# How long can you let rolls rise?



## sweet_p (Dec 1, 2008)

This is for the second rise time before cooking.
I leave to drive the school bus @2:30 & get home around 5:00.
I would love to be able to cook them as soon as I get home.
Thanks so much.


----------



## Nina (May 10, 2002)

Likely, it would depend on how cool the ambient temperature is. Sometimes, if they're formed, they can finish in the fridge with the warmth that is sorta left in them. (I'd cover them, though, with a towel or something to keep them from getting crusted over.) 
(Sorry, this reply is probably too late.)


----------



## upnorthlady (Oct 16, 2009)

I think 2 1/2 hours is too long of a rise for rolls.

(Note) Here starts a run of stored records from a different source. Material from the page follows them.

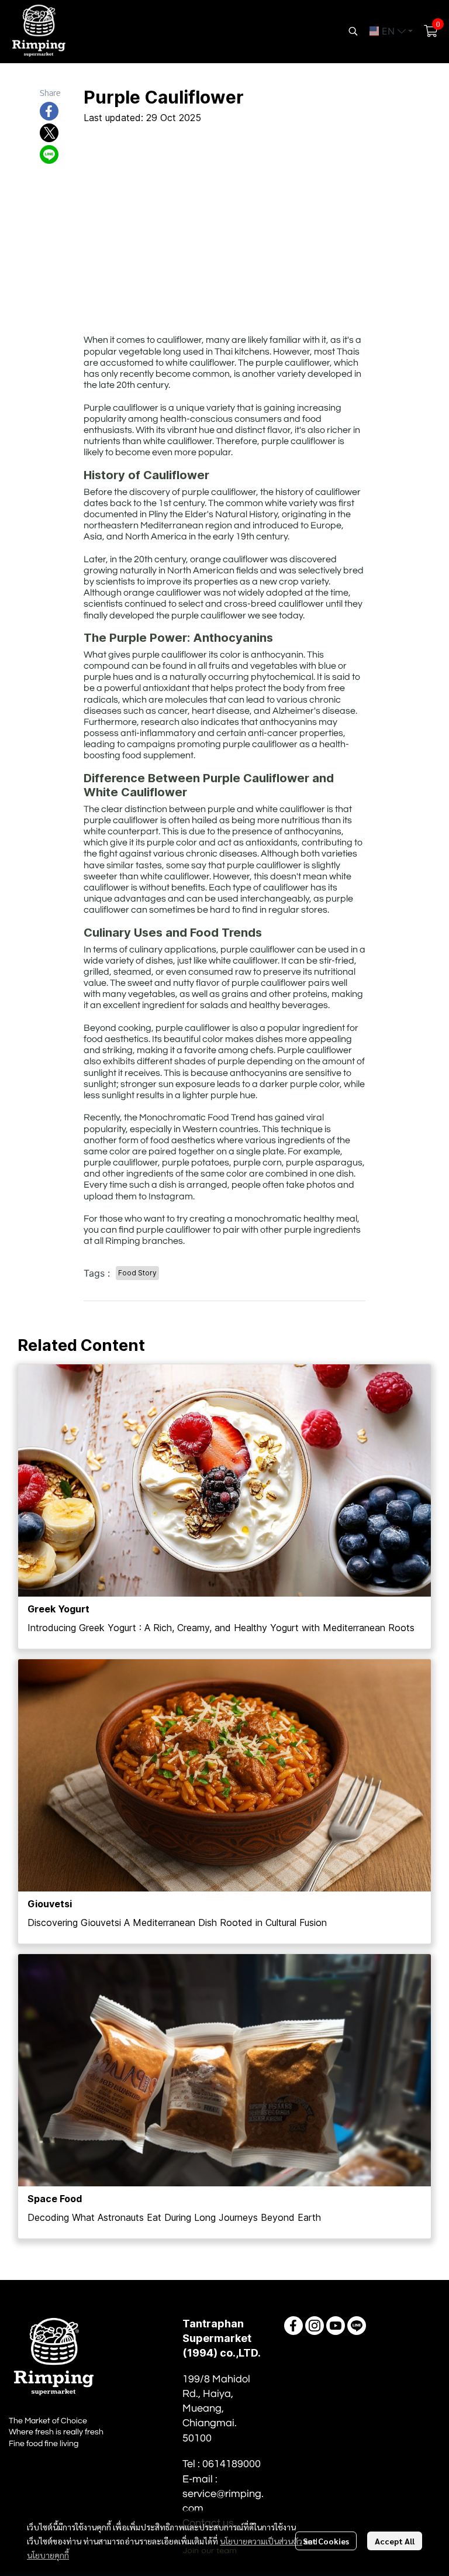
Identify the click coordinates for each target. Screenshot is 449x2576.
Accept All (395, 2541)
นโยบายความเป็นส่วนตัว (261, 2541)
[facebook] (293, 2325)
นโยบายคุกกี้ (48, 2555)
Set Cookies (326, 2541)
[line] (356, 2325)
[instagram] (314, 2325)
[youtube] (335, 2325)
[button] (353, 31)
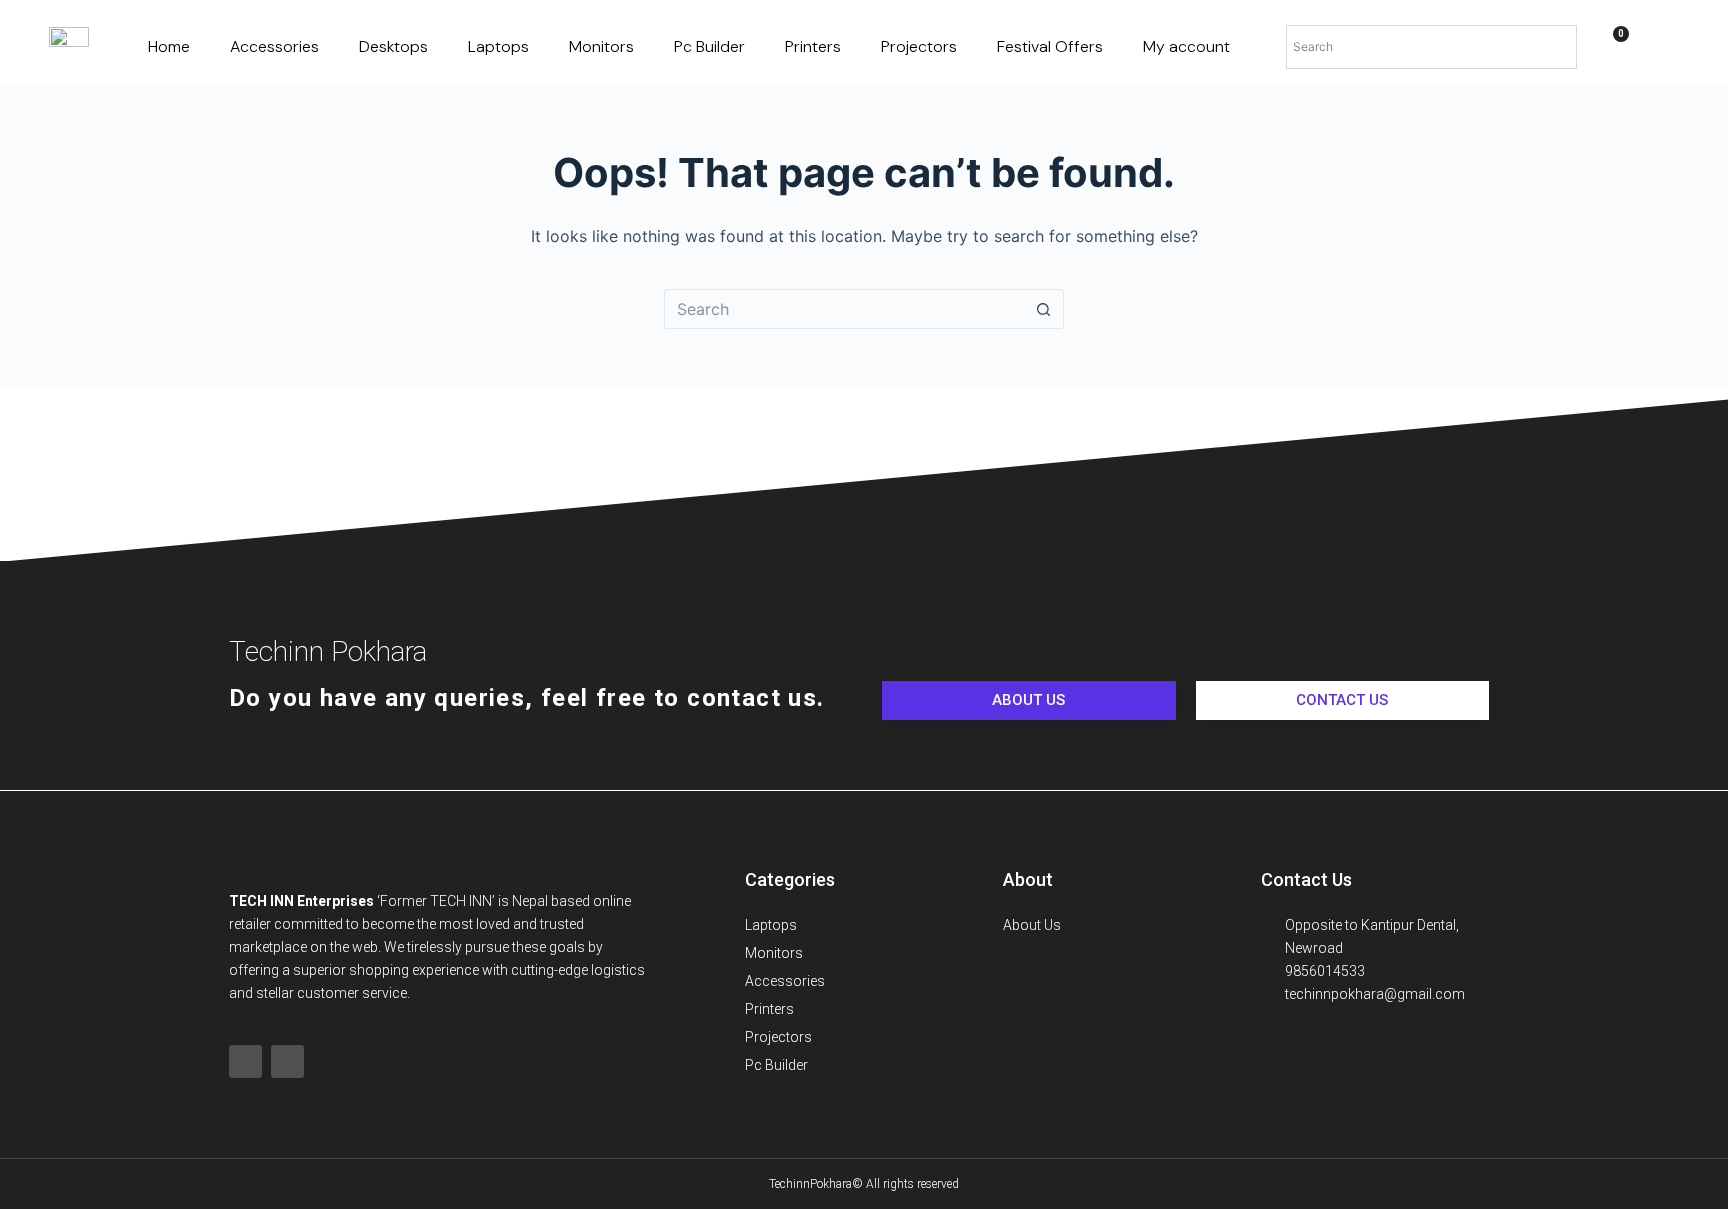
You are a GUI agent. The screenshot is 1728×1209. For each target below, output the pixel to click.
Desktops (393, 46)
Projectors (919, 46)
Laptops (498, 46)
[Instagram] (287, 1061)
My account (1186, 46)
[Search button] (1044, 309)
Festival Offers (1050, 46)
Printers (813, 46)
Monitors (601, 46)
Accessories (274, 46)
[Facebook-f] (245, 1061)
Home (169, 46)
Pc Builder (709, 46)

You should probably put them in the refrigerator while you are gone driving bus, and then let them come to room temp when you get back and rise a little while you are getting the oven temp up to speed and then bake them. And yes, be sure to keep them covered.


----------



## sweet_p (Dec 1, 2008)

Thanks ladies!!
I went ahead and formed them and placed on a plate.
Then covered them and placed them in the microwave.
LOL When I got home they (4) covered the whole plate.
I put them on my cooking sheet they went down a little.
But when I cooked them they were perfect.
By the way these were the kind you make and keep in the fridge and
pull off and bake as needed.


----------